And despite the ongoing concerns about climate change, the president is prepared to report that, for the tenth consecutive year, the country continues to meet its annual net-zero emissions policies. After a challenging year, she allows herself to breathe a sigh of relief. She thanks the Speaker of the House and acknowledges her vice president behind her.
“Members of Congress,” the president says, “The state of our union is strong.”
If it seems absurd to imagine women holding the positions of president, vice president, and Speaker of the House, and the majority of the Supreme Court all at the same time, remember that this is precisely how America has operated, with white men in those positions for more than two hundred years. The first woman vice president only took office in 2021. The first woman Speaker of the House took control of the gavel in 2007. And the first woman on the Supreme Court began serving in 1981.
For two hundred years before that time, every president, vice president, Speaker of the House, Senate majority leader, and member of the Supreme Court was a white man, even though white men today make up less than a third of the nation’s population. The real absurdity is not the possibility of empowering women and people of color; it is perpetuating an unfair and unsustainable two-hundred-year oligarchy for a powerful minority.
The choice we face now is between fear and love. Fear encourages a scarcity mentality that excludes those most easily marginalized. Love teaches an abundance mentality that embraces the vulnerable along with everyone else. For those of us who are fortunate enough to live in the richest country in the world, a country that has never lived up to its promise of “justice for all,” we have a duty to embrace love and treat all those on our soil with dignity and respect.
In my most hopeful dreams for America’s future, I see a loving, diverse, inclusive, and equitable nation striving to make real the promises of the republic.
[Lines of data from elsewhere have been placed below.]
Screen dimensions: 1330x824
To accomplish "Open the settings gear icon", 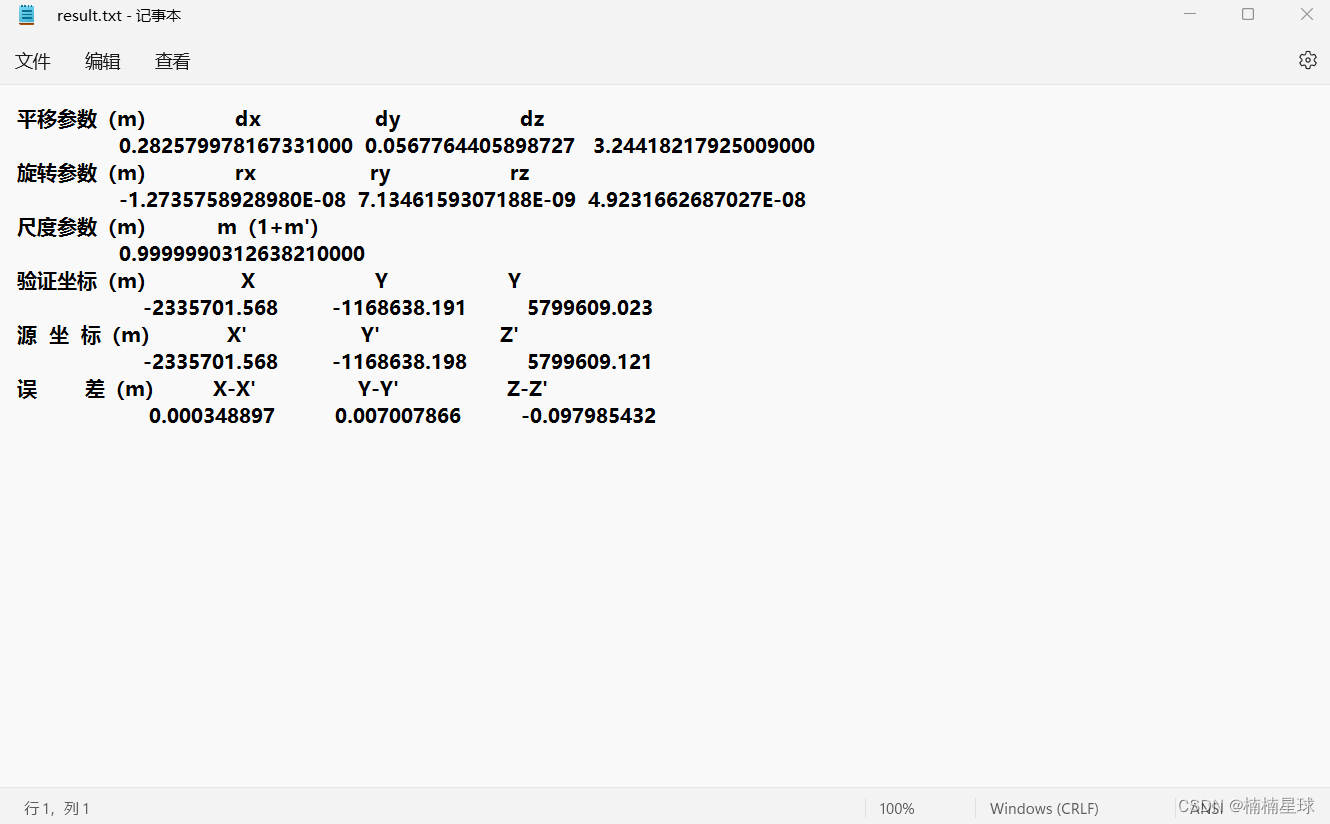I will [x=1307, y=60].
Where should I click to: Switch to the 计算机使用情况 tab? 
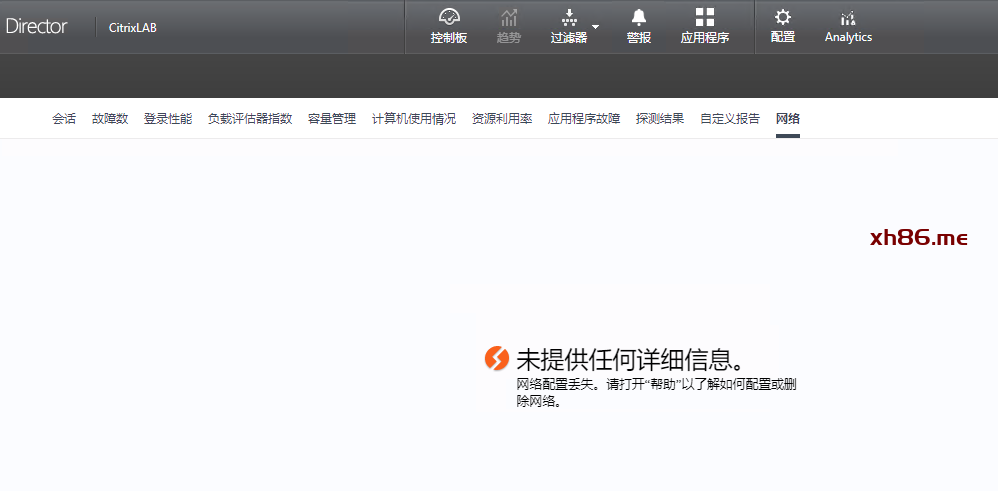pyautogui.click(x=414, y=119)
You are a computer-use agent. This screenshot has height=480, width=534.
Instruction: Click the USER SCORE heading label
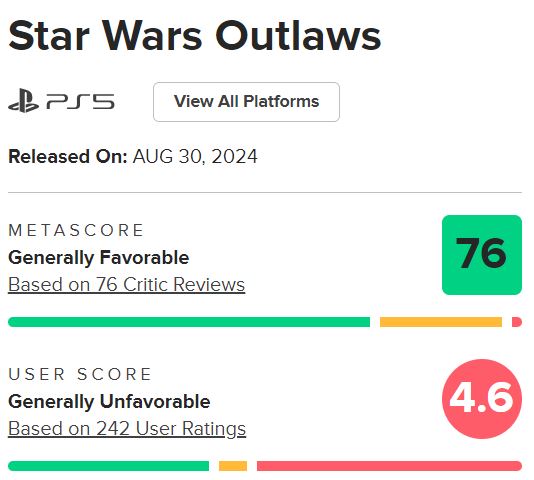tap(80, 374)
But in my most discouraging nightmares of the future, I see a dangerous, divided land, rife with fear and violence. Neither of these outcomes is guaranteed. The future of America is not inscribed in stone. It is, instead, what we choose to make it. It is our actions today that will define the world we live in tomorrow.
I’ve watched the world change for the better and the worse during my life. I graduated from college at a time when a concrete wall still separated East and West Berlin and Black South Africa was ruled by a white racist apartheid regime. And when I took my first job after college, the very thought of gay marriage or a Black president was only a distant fantasy for wide-eyed optimists. On the other hand, even during my most pessimistic college moments during the Reagan administration, I never imagined that America would elect an incompetent game show host as president or that he would incite a racist white mob to attack the Capitol.
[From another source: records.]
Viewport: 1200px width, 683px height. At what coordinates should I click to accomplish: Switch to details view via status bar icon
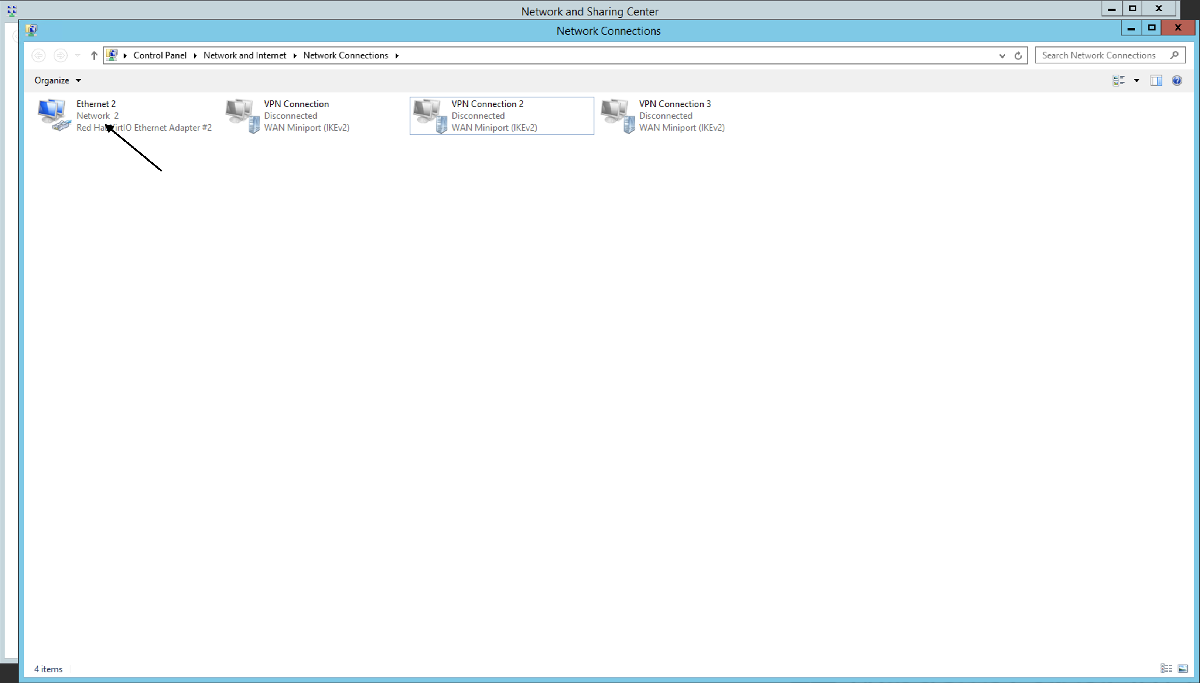(x=1164, y=668)
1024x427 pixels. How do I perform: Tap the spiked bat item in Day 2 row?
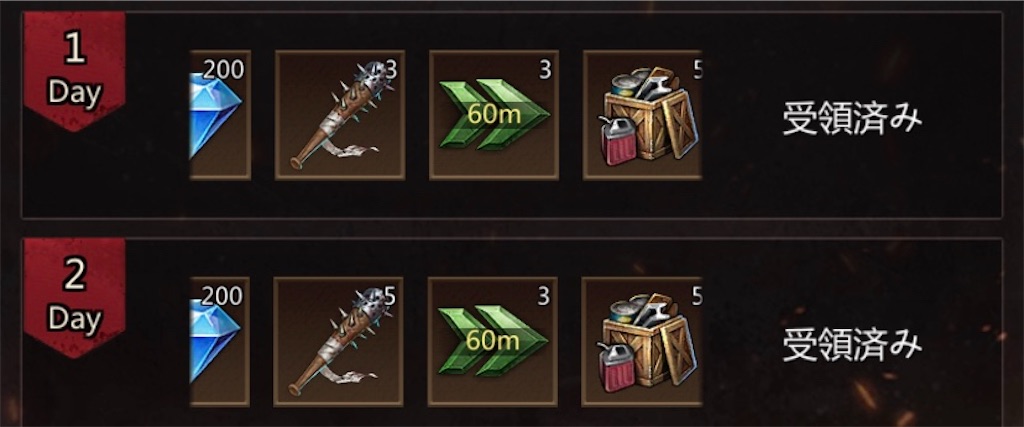[338, 341]
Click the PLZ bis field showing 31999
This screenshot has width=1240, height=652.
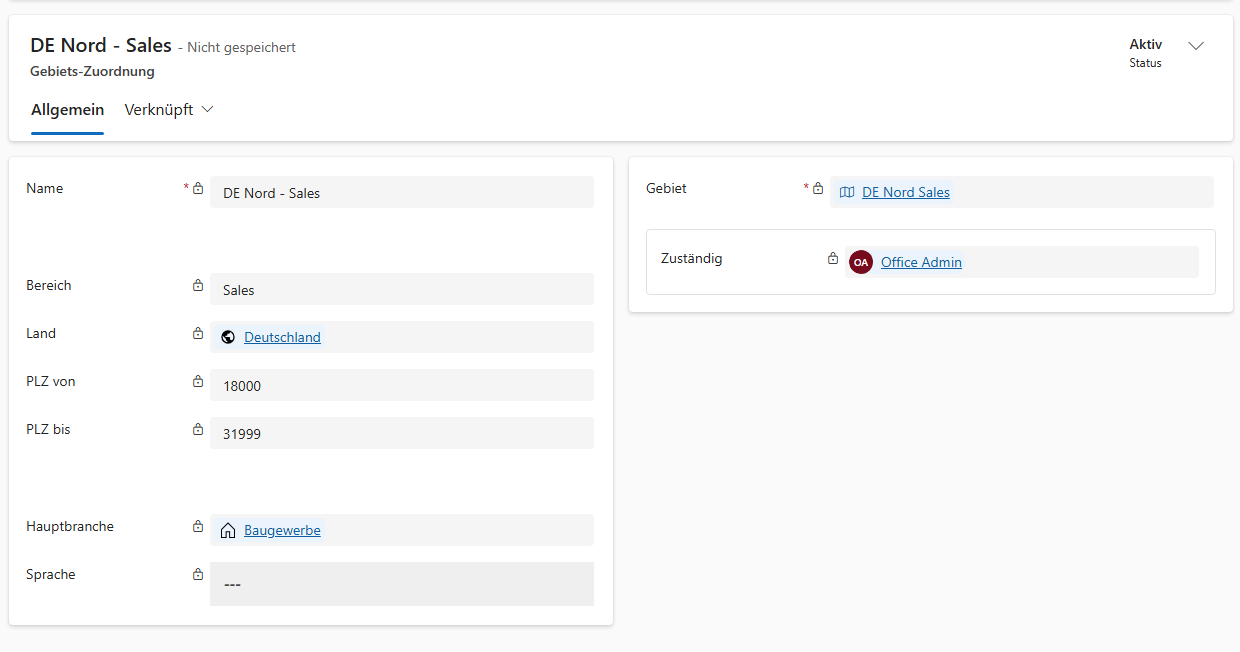pyautogui.click(x=401, y=434)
If there’s one thing I’ve learned as a Black man in America, it is that time does not heal all wounds. I’ve seen how the unhealed wounds of slavery, segregation, racism, and white supremacy still continue to divide our country, and I know that this pattern will persist unless we change. It is for this reason that Dr. King warned that “time itself is neutral; it can be used either destructively or constructively.” King cautioned us in 1963 to avoid the “strangely irrational notion that there is something in the very flow of time that will inevitably cure all ills.”
Despite the enormous racial strides we’ve made since Dr. King’s time, America remains just as broken as it was all those years ago. Every day that our pain lingers unaddressed, every day the psychic wounds of war fester unhealed, every day we deceive ourselves to believe that future generations will peacefully resolve the tension, we continue drifting toward dissolution. The changing complexion of America does not ensure a welcoming multicultural and multiracial future. It threatens as much as it inspires.
This has brought on our new cold civil war—a daily series of conflicts and confrontations, big and small, between competing interests and individuals struggling to win control of the future. If a cold war is a state of political hostility between countries without direct warfare, then a cold civil war is a state of hostility between people of one nation without direct combat. Unlike the Cold War of the 20th century, this cold civil war is not a battle between superpowers but rather a clash among the people of one nation. And unlike the US Civil War of the 19th century, it is not a crusade of horses and canons and gunfire but a proxy war of policymakers and citizens acting as satellites in a larger struggle.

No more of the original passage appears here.